Lost amid a feeling of fear and helplessness, I wish I had a story to follow that would resonate with me. In fact, the only story I was given in the hospital was this awful short story about a journey to Holland. The story describes a beautifully planned summer holiday to Italy, a holiday you were full of hopes, dreams and expectations to take but the plane diverts and you find yourself in Holland. You are clearly disappointed and distraught to have landed in a completely different and seemingly less beautiful place then you planned, but you start to realise that Holland has its own beauty and highlights.
Of course, I get the metaphor but it did not make me feel better. Surrounded by doctors, consultants, consistent bad news and quite frankly less then helpful advice, the thought of landing in bloody Holland filled me with immense disappointment, sadness and dread.
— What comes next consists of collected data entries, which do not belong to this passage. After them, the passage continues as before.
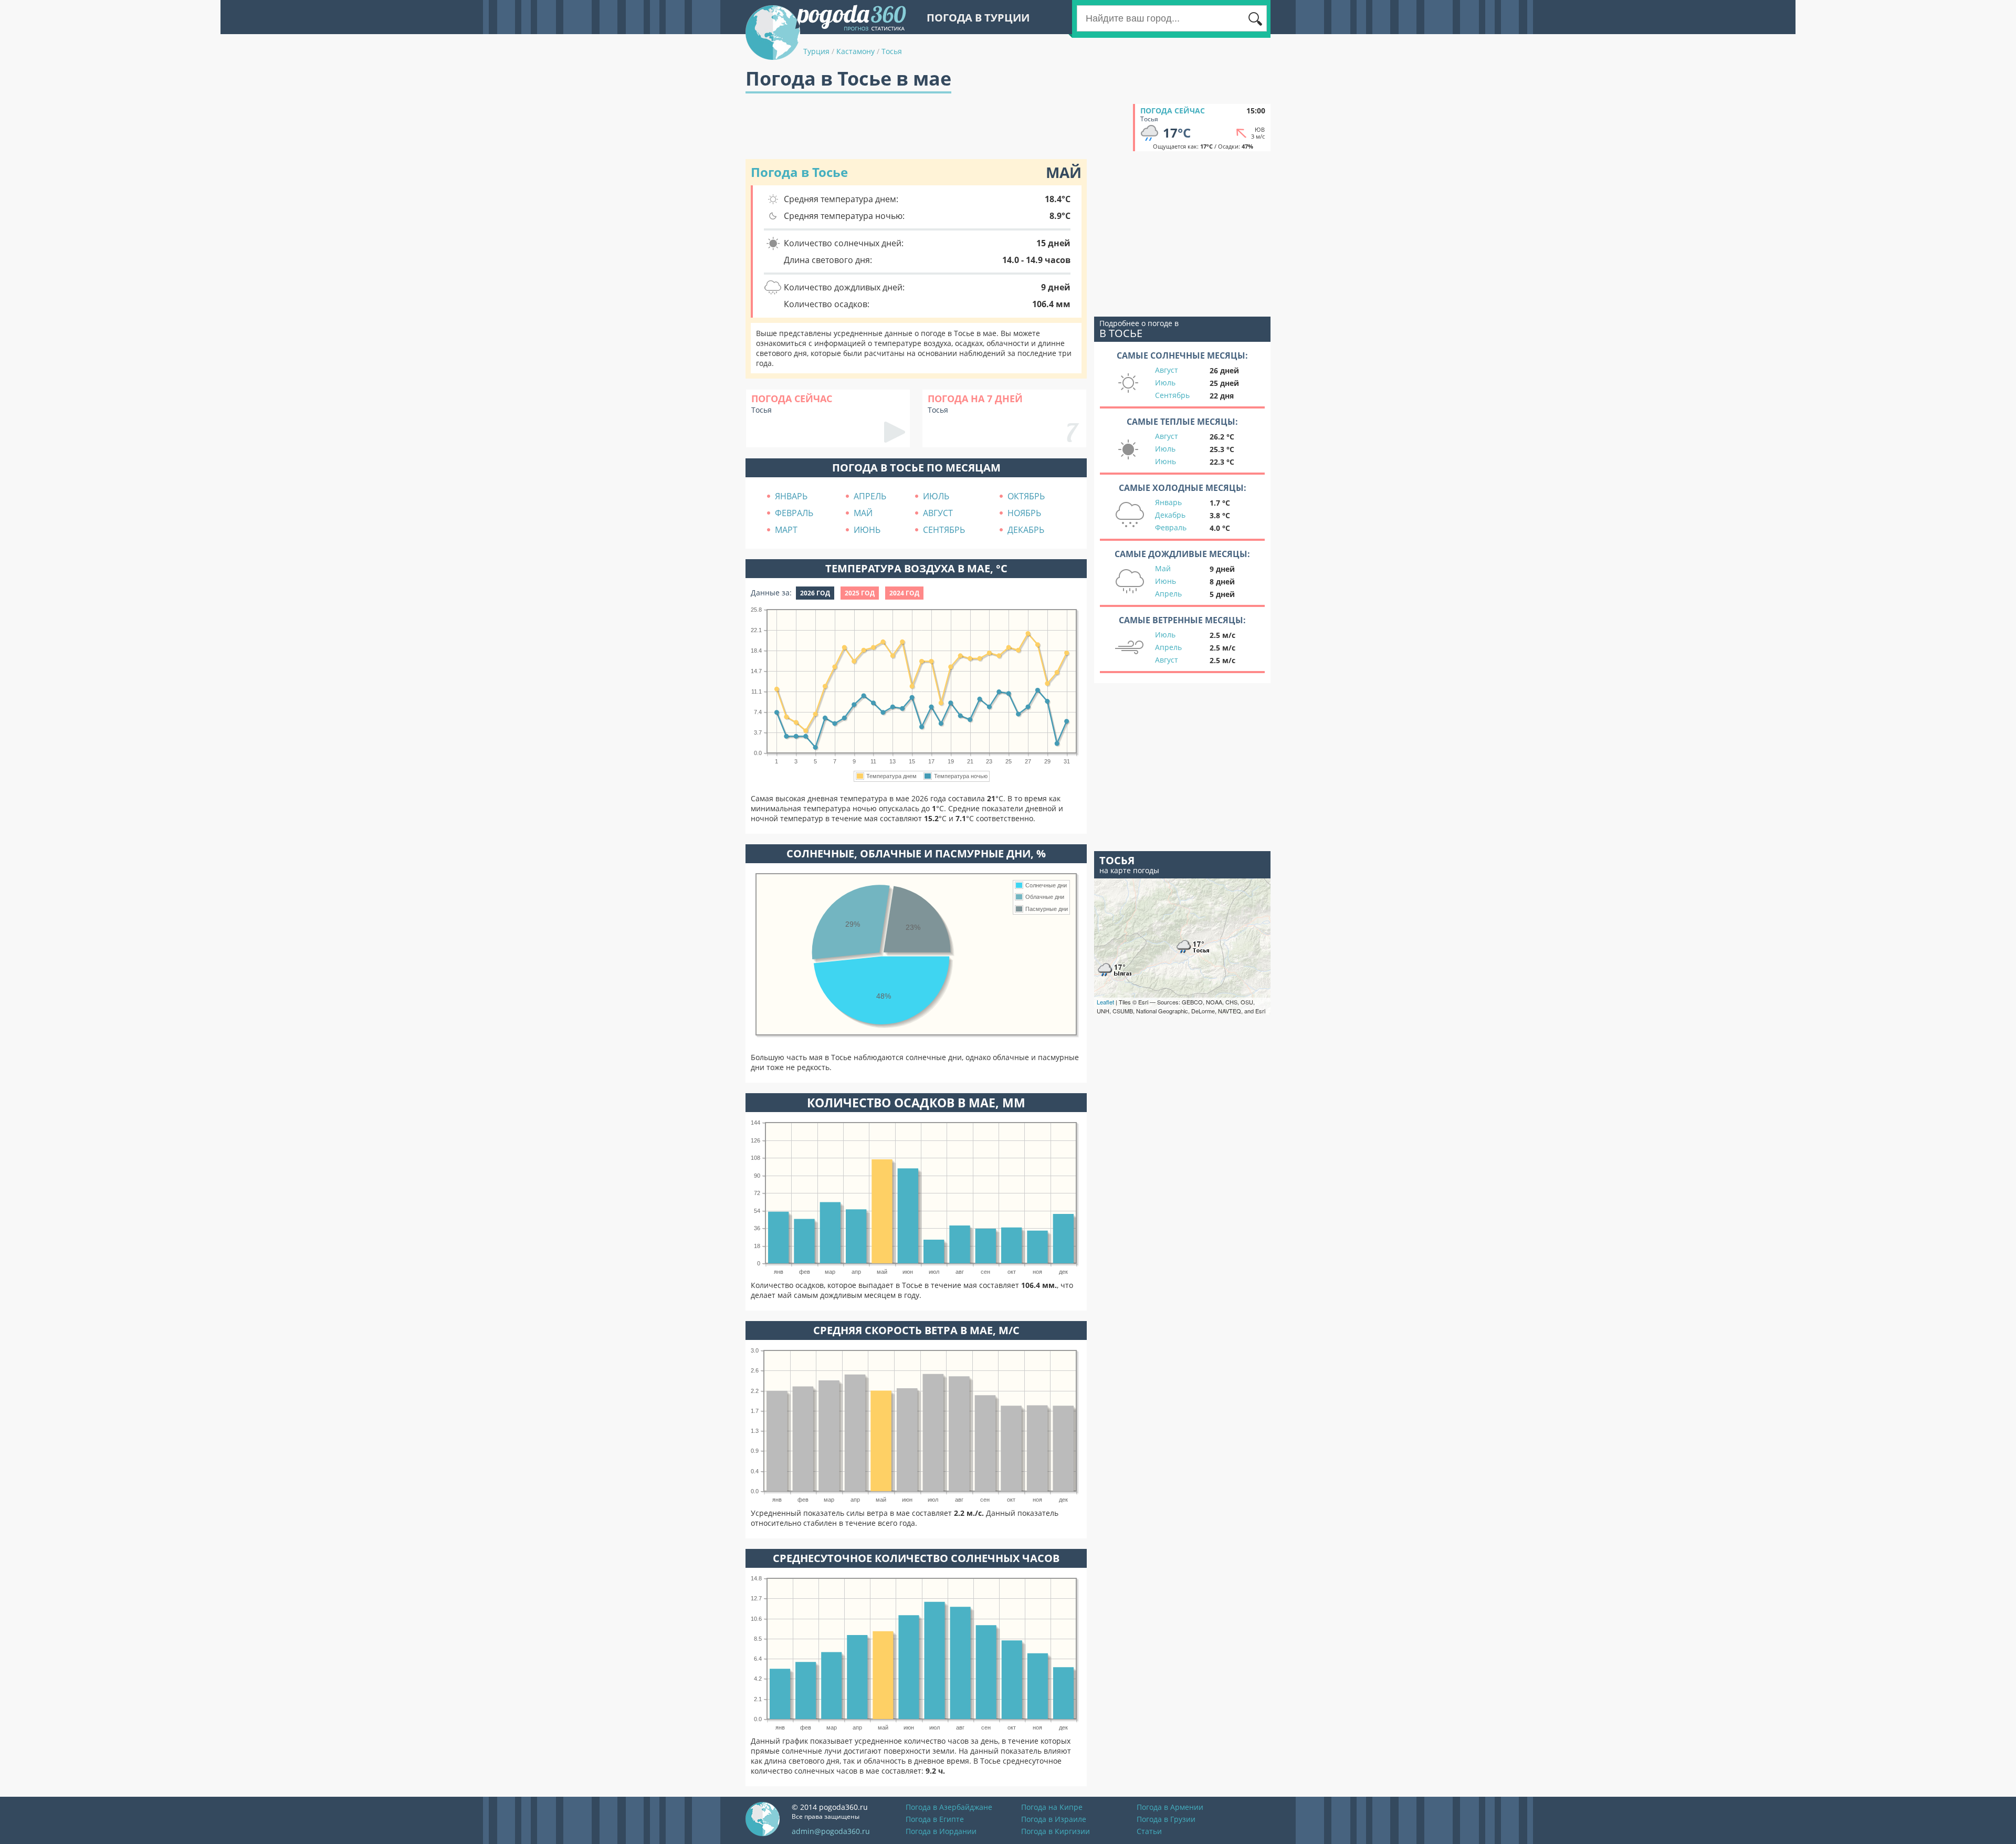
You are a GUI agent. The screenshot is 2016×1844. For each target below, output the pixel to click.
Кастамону (855, 51)
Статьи (1149, 1831)
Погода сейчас (1172, 111)
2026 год (815, 593)
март (786, 530)
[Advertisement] (937, 127)
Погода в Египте (935, 1819)
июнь (867, 530)
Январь (1168, 502)
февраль (794, 513)
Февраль (1170, 527)
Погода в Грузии (1166, 1819)
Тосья (891, 51)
Of course as a new mom, I was full of preconceptions of what my baby was supposed to be like. We are all filled with ideas and preconceptions of what life is supposed to be, how we are all supposed to fit in, conform to some kind of ideal and never is this more prominent then when you bring a new baby into the world. You are filled with hopes and dreams of all the things this little person can achieve. You think of all the things you never achieved yourself and how this little person can start again.
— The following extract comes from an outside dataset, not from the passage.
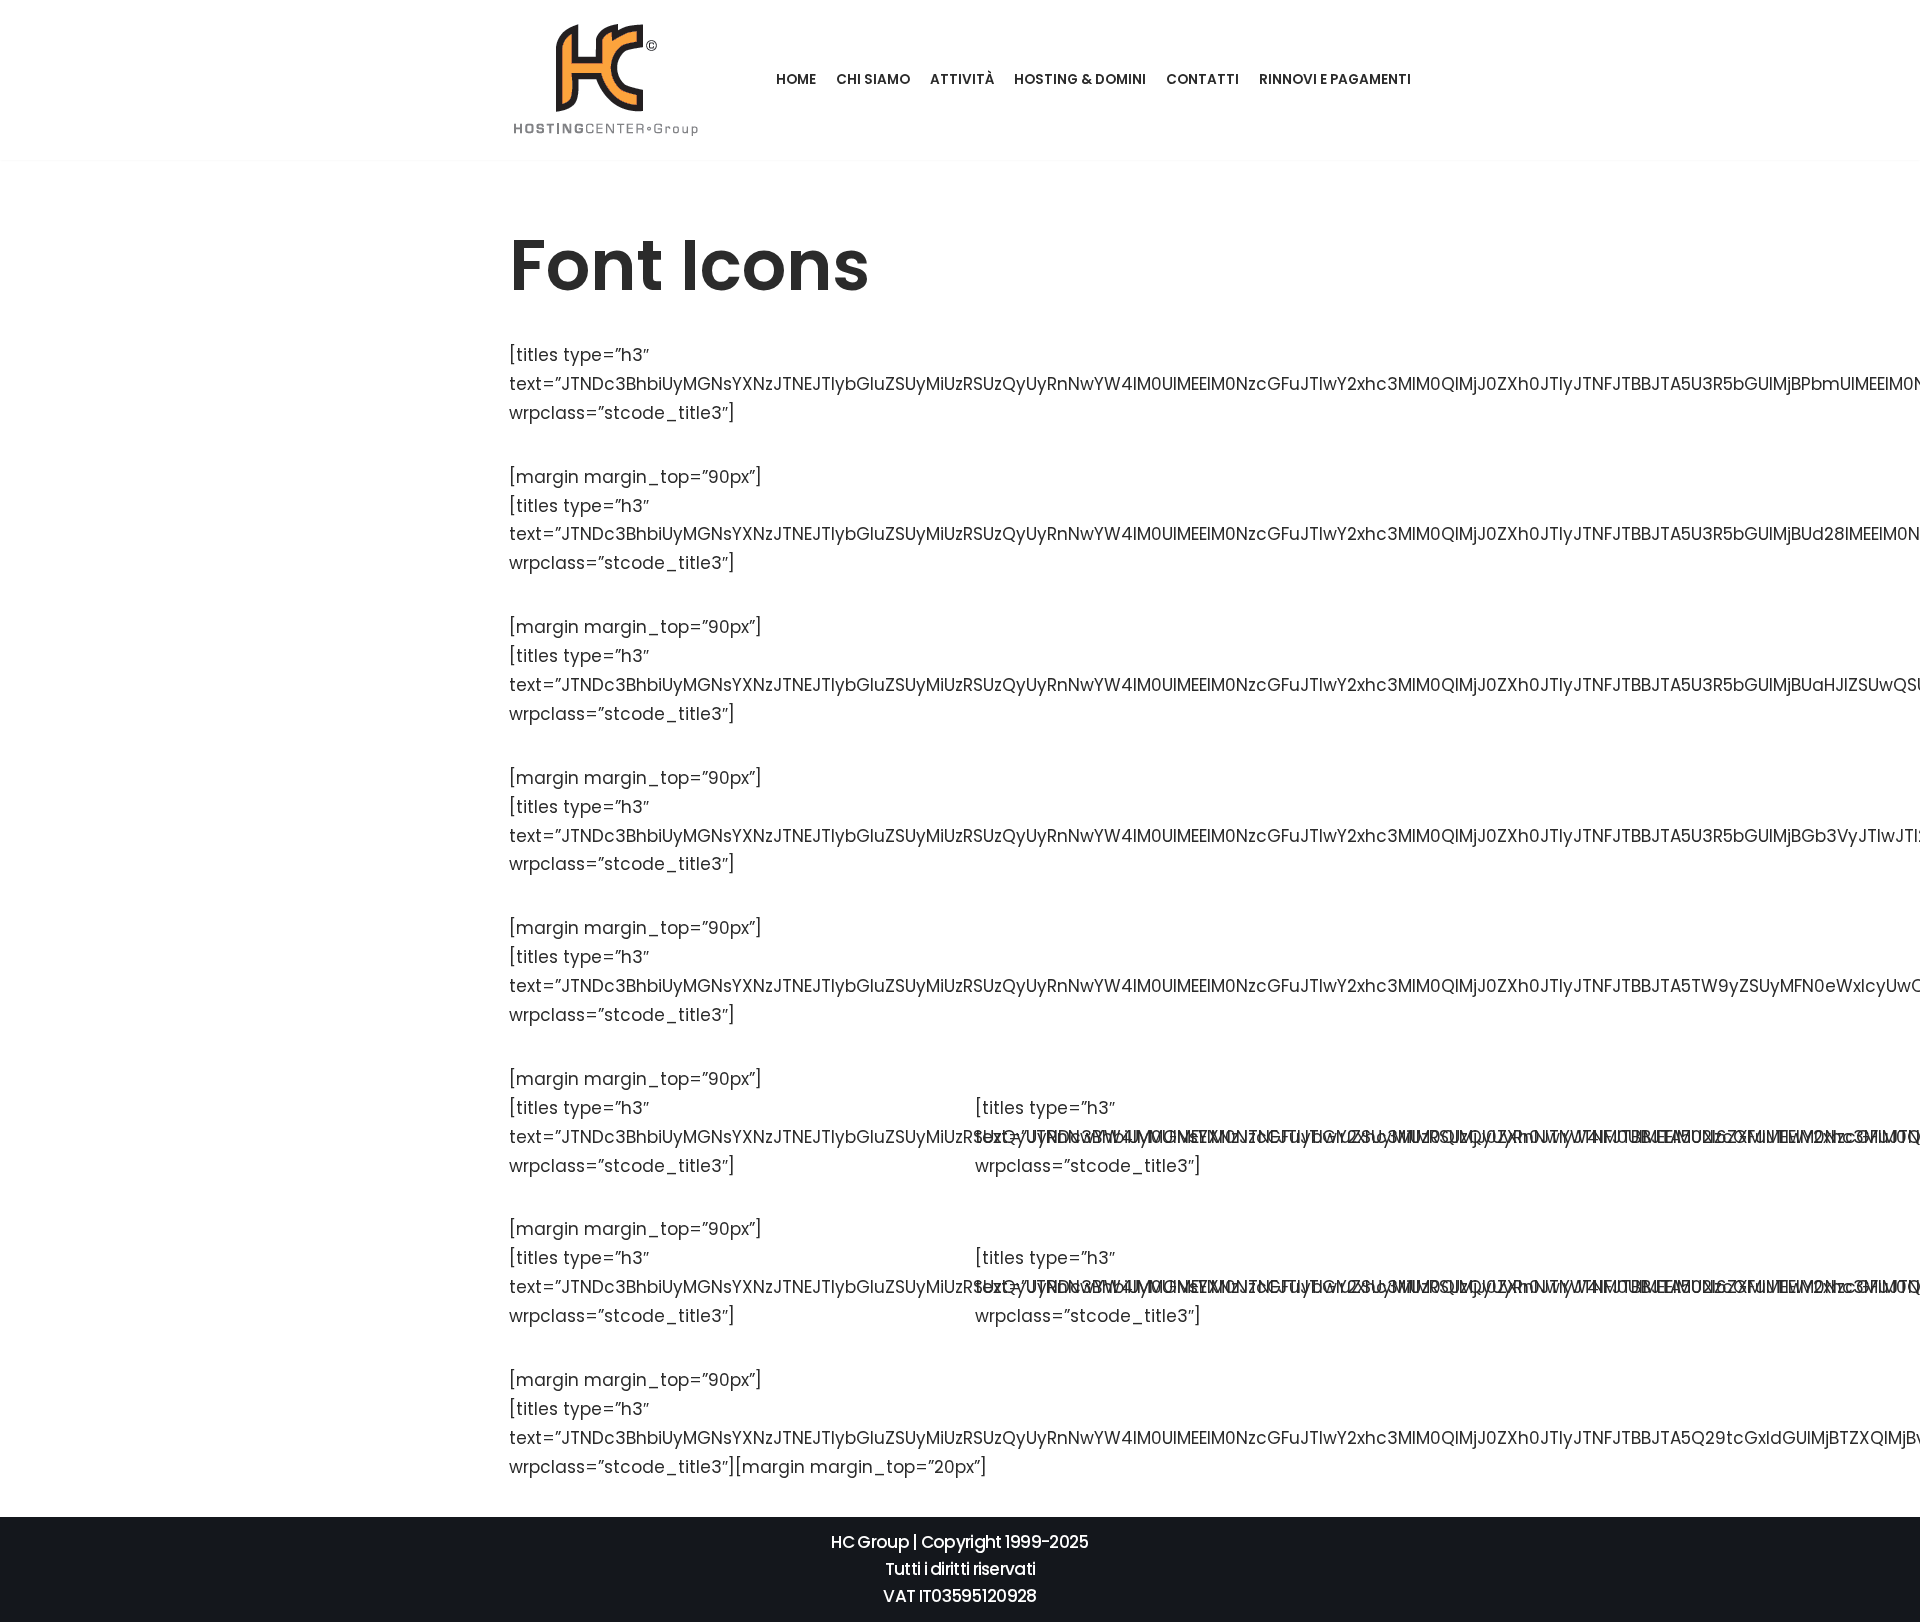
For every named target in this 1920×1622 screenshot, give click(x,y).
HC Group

I wish somebody had been there to tell me that this little boy was going to be the coolest dude I have ever met. I wish somebody had told me how funny he will be. How he will make me laugh until my sides hurt with his cheeky, playful mischief.
How he will amaze me with his incredible determination and strength of spirit. How he will persevere and work harder then anyone I know to achieve simple things and he will smile with pride when he pulls it off. How he will secretly practice things in his bedroom and will beam with excitement when he surprises me because he has learned how to turn on the CD Player!
I wish I had known that he will bring perspective to our lives. An understanding of what is important. He will teach me to be a more patient and understanding parent. He will teach all of us to slow down and recognise not only his, but also his big sister’s daily achievements. The road will be rocky and often emotional but he will take us through the tough times with his strength and our unconditional love and support for him.
How his sister will adore him and become a nurturing, caring, tolerant and beautiful little girl. She will lock him out of her room when her friends come around but she will dress him up & have tea parties when nobody is looking. He will steal her dolls & hide them under his bed just to entice her into his room to play.
How people will stop us at the school gate to chat to him. 10 year old girls will fall for his charm and Moms and Dads will tell us about their sister or uncle or neighbour who has Down Syndrome. They will be amazed at how clever and charming our little boy is.
How he will go to school. He will have friends and they will love him. They will invite him to their birthday parties. They will ask questions about him and we will be able to answer them. They will be his voice when he cannot speak.
I wish somebody had told me we won’t think about Down Syndrome all the time. We will drink wine, we will have dinner parties, we will travel, we will try and fail to get fit in the local gym, we will swim, we will build sandcastles, we will watch movies, we will shout and complain when our kids drive us nuts, we will continue to be.
Of course I didn’t have somebody to hand these nuggets down to me, I have learned as I go along because I have a 4 year old teacher and I am his student.